WORK TO BE COMPLETED: At the line that holds "Where should I", start repeating, and keep going exactly through the final line of the material; include both ends and skip the pictures.

RECORD EXTRACTS:
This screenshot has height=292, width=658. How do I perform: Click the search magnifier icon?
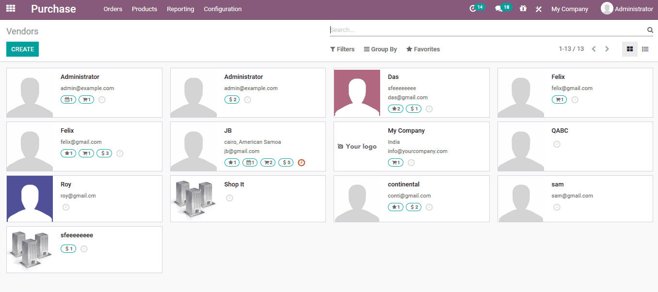(650, 30)
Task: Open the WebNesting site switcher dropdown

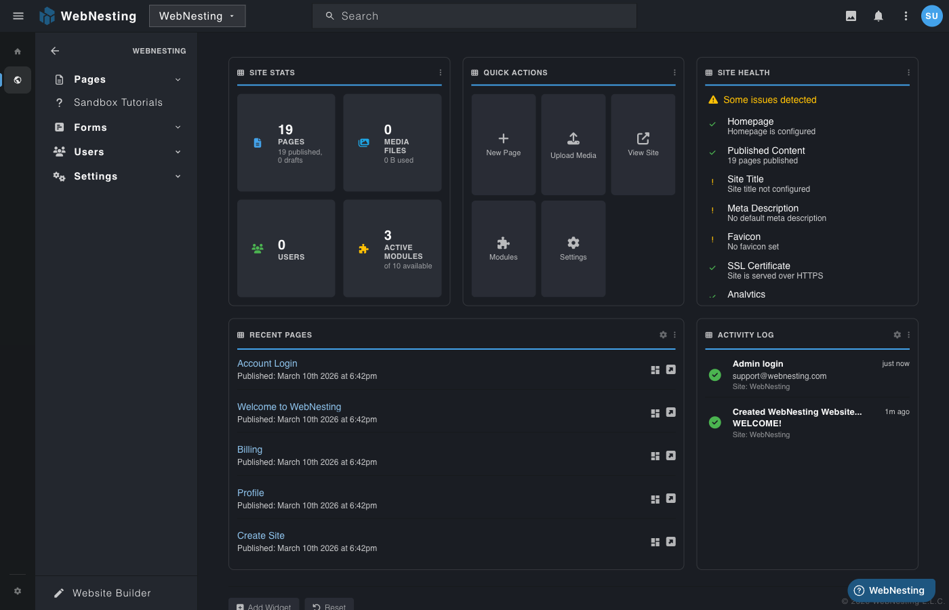Action: (x=197, y=16)
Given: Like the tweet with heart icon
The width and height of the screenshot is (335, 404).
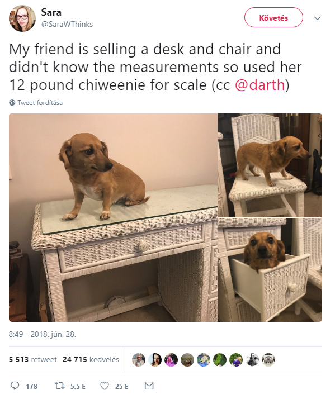Looking at the screenshot, I should 105,386.
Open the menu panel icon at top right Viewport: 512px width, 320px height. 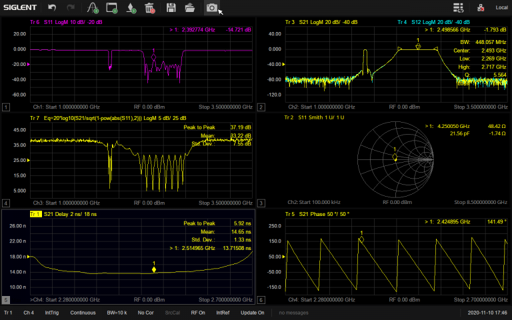pyautogui.click(x=458, y=8)
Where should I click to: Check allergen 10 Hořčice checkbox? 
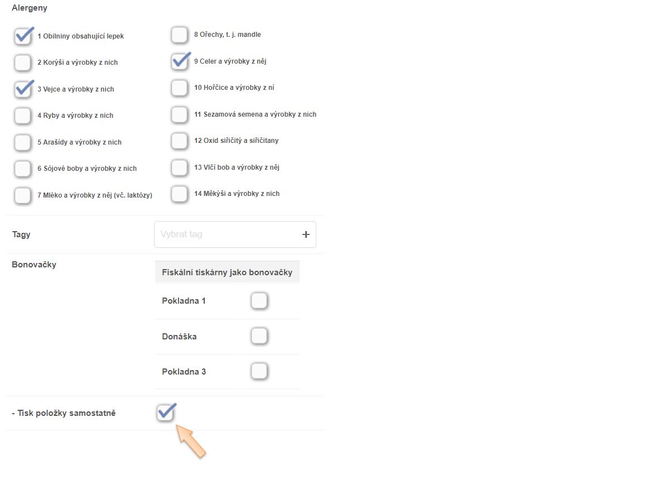tap(180, 88)
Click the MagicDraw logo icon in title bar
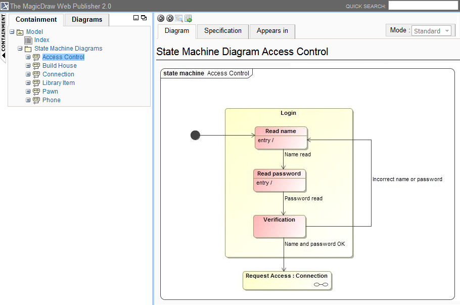Screen dimensions: 460x305 tap(5, 6)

RESULT:
Where should I click to: Check allergen 10 Hořčice checkbox? 
tap(180, 88)
Click the MagicDraw logo icon in title bar
Screen dimensions: 460x305 tap(5, 6)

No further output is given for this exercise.